Ha habido que pasar por registros y vigilancias policiales, discusiones subidas de tono, señoras entradas en años estraperlando huevos o miel caseros por las esquinas como si vendiesen cocaína, protestas de los comerciantes, un decreto, un manifiesto, una recogida de firmas y no sé cuántas cosas más para acabar por restablecer -al menos parcialmente, de momento- el sentido común. Más pólvora gastada en salvas. Como si fuésemos sobrados de fuerzas y no hubiese asuntos importantes que abordar en la villa y el concejo.

Habrá que perseguir a quienes compran huevos en el supermercado y los intentan luego vender como caseros, a los revendedores, a quienes carecen de licencia, a quienes cometen fraude y a quienes pueden poner en riesgo la salud de sus clientes, pero no a quienes se ganan la vida con un oficio mucho más antiguo e igual de digno que el de concejal, alcalde o legislador. Además, no se puede exhibir en una mano un hatajo de medidas con vocación de fijar población en el desangrado medio rural asturiano y en la otra esconder un manojo de normas que complican la supervivencia en los pueblos.

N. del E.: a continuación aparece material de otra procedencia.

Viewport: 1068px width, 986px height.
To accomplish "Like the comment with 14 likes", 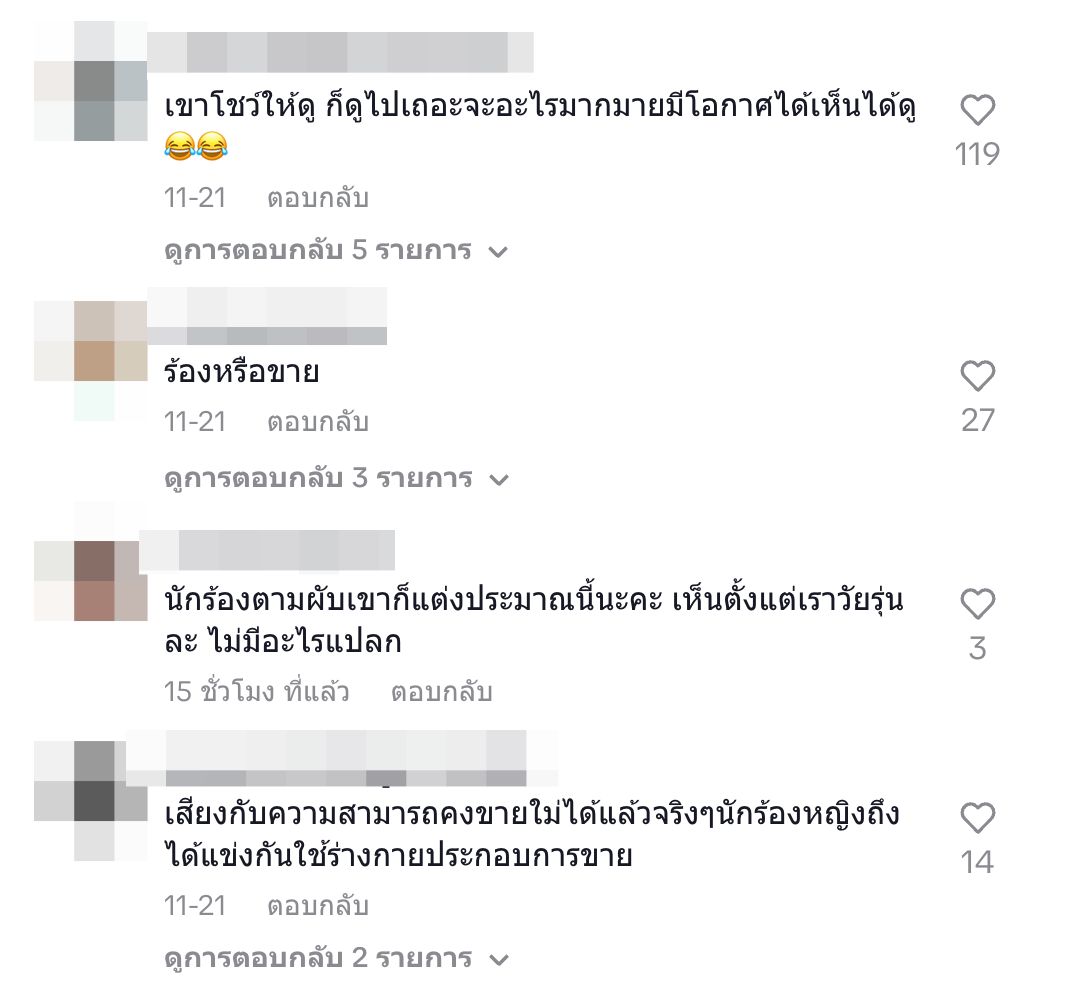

De todos modos el vodevil de los huevos caseros de La Pola no es más que una alegoría de una sociedad que vive cada vez más asfixiada por una normativización que se hincha como un globo y va dejando menos espacio para respirar. Para colmo, en estos momentos gana volumen aún más rápido inflada por el desconocimiento, los palos de ciego y el ansia por innovar de algunas de las nuevas formaciones políticas, que ven en la reglamentación una forma de dejar huella y se mueren, allí donde tienen representación, por revisar, reformar o redactar más normas, decretos y reglamentos, sobre cualquier cosa: fiscalidad, espacios naturales, normalización lingüística, botellón, terrazas o animales de compañía. Avanzamos hacia un marco legal cada vez más populista, muy voluntarista pero difícil de digerir por el ciudadano, por pantagruélico.

Un equipo de especialistas murcianos en materia medioambiental, en el que había biólogos, urbanistas y juristas, concluyó en un informe reciente que "la sobreproducción de leyes que generan las administraciones" y la "tendencia de los gobernantes a aprobar normas con pretensiones propagandísticas" llegan a poner en peligro la seguridad jurídica de los ciudadanos "porque están expuestos a una regulación excesiva que no se puede aplicar con certeza". Como en la teoría económica de Hayek, la paradoja de regulación que acaba por generar inseguridad.

Muchas de las normas que encorsetan a una sociedad que se autodefine libre se evitarían incrementando la responsabilidad social, estimulando la conciencia colectiva y mejorando la educación. No sería necesario regular la recogida de los excrementos de los perros en los espacios públicos si sus dueños se comportasen cívicamente, o legislar la colocación de las terrazas si se aplicase el sentido común y siempre se dejase una zona de paso. Tampoco, siendo más utópicos, imponer un lenguaje de género o combatir la violencia machista si se educase en igualdad. En casa también. Sobre todo.

Hasta que eso llegue, la estupidez normativa no tiene límites ni entiende de fronteras. Denver aprobó en 2014 una ordenanza que prohíbe sentarse en el suelo. Lo hizo con la intención de acabar con la mendicidad, mejorar el aspecto de la ciudad y atraer a los mismos turistas a los que ahora multa cuando se sientan en un parque. En Alabama una norma prohíbe expresamente vendarle los ojos a alguien cuando está conduciendo. El Reino Unido conserva una ley que prohíbe morirse en el Parlamento (la Cámara tiene estatus de palacio y una persona que se muriese allí tendría que ser enterrada con honores de Casa Real). Los británicos también han regulado, por ejemplo, que un varón que se sienta obligado a orinar en público puede hacerlo, eso sí, siempre que apunte hacia la rueda de su vehículo y mantenga su mano derecha apoyada en él (el coche, se entiende).

En Tenerife intentaron exigir hace seis años que para hacer castillos de arena grandes en la playa fuese necesaria una licencia municipal. En Sevilla, la ordenanza contra la contaminación acústica, ruidos y vibraciones prohíbe jugar al dominó en las terrazas. Será cuestión de tiempo que algún iluminado se sienta capaz de acotar con una ordenanza los decibelios del mercado de los martes. Que las gallinas de pueblo, además de poner huevos ilegales, cacarean muy alto.